Including so many different languages could be a huge help to AI researchers in poorer countries, who often struggle to get access to natural-language processing because it uses a lot of expensive computing power. BLOOM allows them to skip the expensive part of developing and training the models in order to focus on building applications and fine-tuning the models for tasks in their native languages.
“If you want to include African languages in the future of [natural-language processing] … it’s a very good and important step to include them while training language models,” says Emezue.
Handle with caution
BigScience has done a “phenomenal” job of building a community around BLOOM, and its approach of involving ethics and governance from the beginning is a thoughtful one, says Percy Liang, an associate professor in computer science at Stanford who specializes in large language models.

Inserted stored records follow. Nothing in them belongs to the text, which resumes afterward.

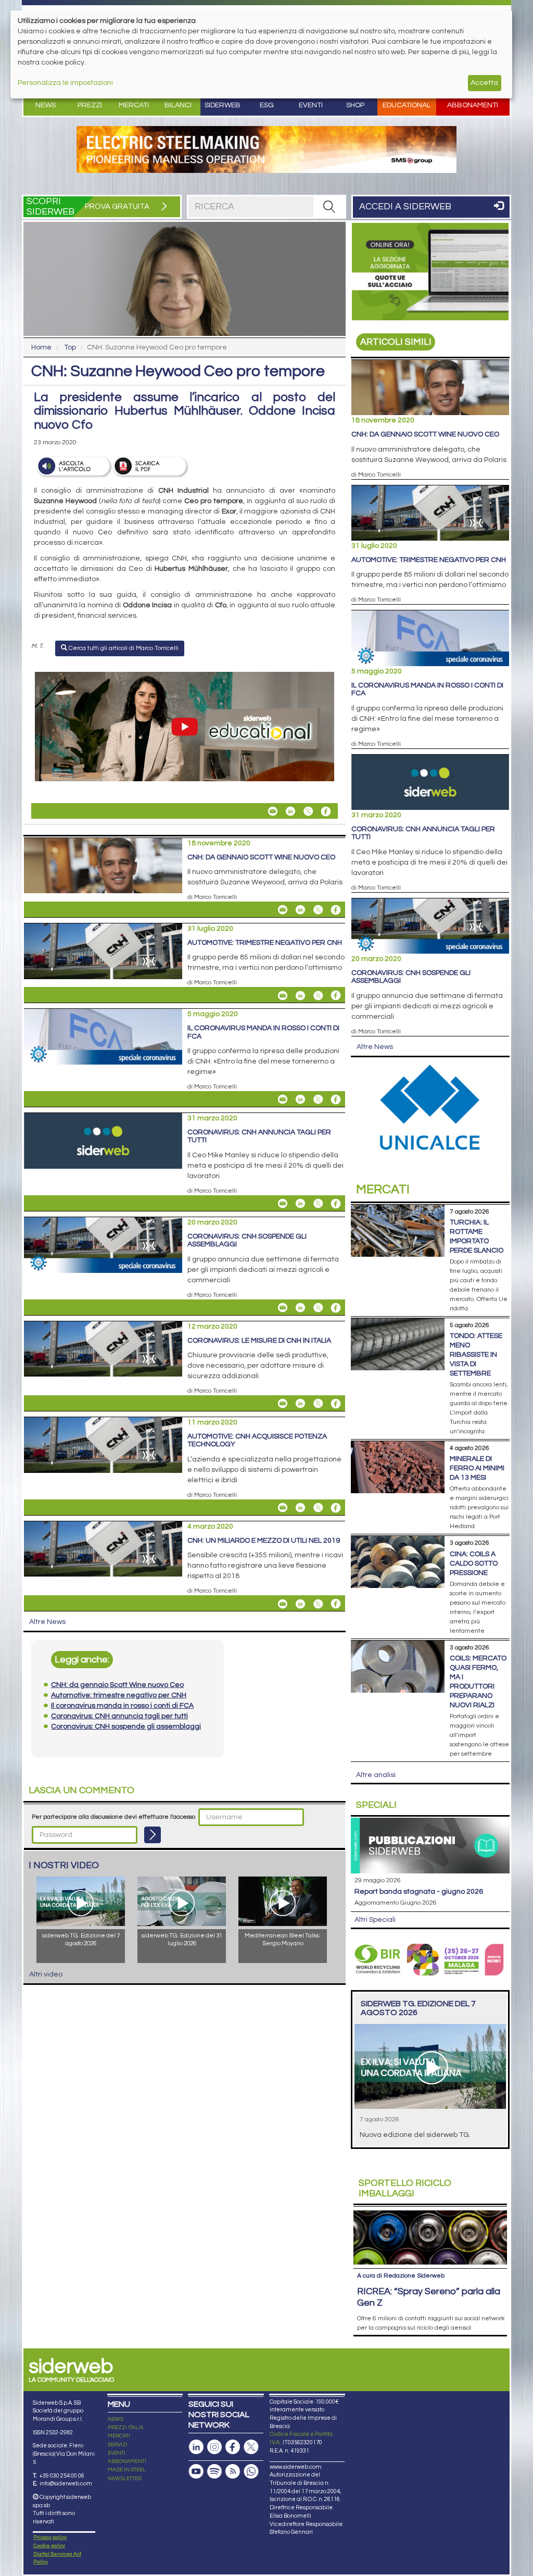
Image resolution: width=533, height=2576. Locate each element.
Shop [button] (355, 105)
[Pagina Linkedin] (196, 2447)
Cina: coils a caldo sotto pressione (474, 1563)
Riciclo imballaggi (405, 2188)
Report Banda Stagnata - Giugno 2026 (418, 1891)
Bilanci (178, 105)
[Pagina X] (251, 2447)
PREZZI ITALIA (126, 2427)
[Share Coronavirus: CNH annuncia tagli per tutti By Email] (282, 1203)
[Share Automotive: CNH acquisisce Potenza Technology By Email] (282, 1508)
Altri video (45, 1974)
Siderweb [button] (222, 105)
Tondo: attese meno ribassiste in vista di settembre (476, 1354)
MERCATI (119, 2436)
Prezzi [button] (90, 105)
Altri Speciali (375, 1919)
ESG (267, 105)
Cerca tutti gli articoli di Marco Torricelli (123, 648)
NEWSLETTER (125, 2478)
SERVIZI (118, 2444)
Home (41, 347)
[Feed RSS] (232, 2472)
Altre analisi (376, 1775)
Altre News (47, 1621)
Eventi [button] (311, 105)
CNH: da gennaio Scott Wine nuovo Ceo (261, 857)
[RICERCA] (329, 206)
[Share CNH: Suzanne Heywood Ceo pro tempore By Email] (272, 811)
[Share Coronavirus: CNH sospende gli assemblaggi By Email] (282, 1308)
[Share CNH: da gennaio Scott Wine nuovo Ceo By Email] (282, 910)
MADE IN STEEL (127, 2469)
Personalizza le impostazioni (65, 82)
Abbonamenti (472, 105)
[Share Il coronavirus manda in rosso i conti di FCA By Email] (282, 1099)
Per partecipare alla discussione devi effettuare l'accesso (113, 1817)
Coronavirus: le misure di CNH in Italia (259, 1340)
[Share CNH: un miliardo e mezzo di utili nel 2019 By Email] (282, 1603)
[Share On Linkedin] (290, 811)
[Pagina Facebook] (232, 2447)
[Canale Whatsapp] (251, 2472)
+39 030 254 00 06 (61, 2476)
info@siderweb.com (66, 2483)
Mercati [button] (134, 105)
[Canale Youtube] (196, 2472)
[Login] (152, 1835)
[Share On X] (308, 811)
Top (70, 347)
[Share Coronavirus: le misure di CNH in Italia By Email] (282, 1403)
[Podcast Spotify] (214, 2472)
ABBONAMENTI (127, 2461)
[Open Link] (266, 149)
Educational (406, 105)
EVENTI (116, 2453)
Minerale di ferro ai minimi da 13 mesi (477, 1468)
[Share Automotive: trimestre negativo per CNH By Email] (282, 995)
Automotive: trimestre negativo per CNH (264, 942)
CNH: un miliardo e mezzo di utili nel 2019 (263, 1540)
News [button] (45, 105)
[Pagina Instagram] (214, 2447)
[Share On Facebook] (326, 811)
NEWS (115, 2419)
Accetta (484, 82)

However, Liang doesn’t think it will lead to significant changes to LLM development. “OpenAI and Google and Microsoft are still blazing ahead,” he says.
Ultimately, BLOOM is still a large language model, and it still comes with all the associated flaws and risks. Companies such as OpenAI have not released their models or code to the public because, they argue, the sexist and racist language that has gone into them makes them too dangerous to use that way.
BLOOM is also likely to incorporate inaccuracies and biased language, but since everything about the model is out in the open, people will be able to interrogate the model’s strengths and weaknesses, says Margaret Mitchell, an AI researcher and ethicist at Hugging Face.
BigScience’s biggest contribution to AI might end up being not BLOOM itself, but the numerous spinoff research projects its volunteers are getting involved in. For example, such projects could bolster the model’s privacy credentials and come up with ways to use the technology in different fields, such as biomedical research.
“One new large language model is not going to change the course of history,” says Teven Le Scao, a researcher at Hugging Face who co-led BLOOM’s training. “But having one good open language model that people can actually do research on has a strong long-term impact.”
When it comes to the potential harms of LLMs, “ Pandora’s box is already wide open,” says Le Scao. “The best you can do is to create the best conditions possible for researchers to study them.”